-- Opening Marker --

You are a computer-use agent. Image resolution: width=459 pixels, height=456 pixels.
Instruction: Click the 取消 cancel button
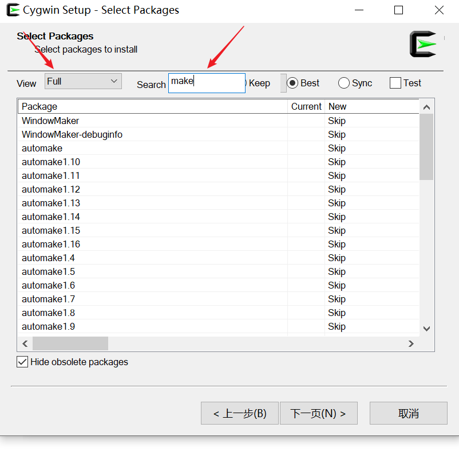[x=408, y=413]
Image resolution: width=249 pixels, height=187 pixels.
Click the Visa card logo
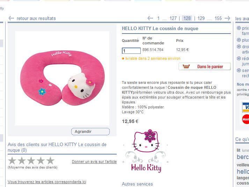click(246, 107)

-- Closing Marker --

= EXERCISE AIM =
From the data above, count the lines that hold the string "Image". Reply with only that number.

= ANSWER SPACE =
2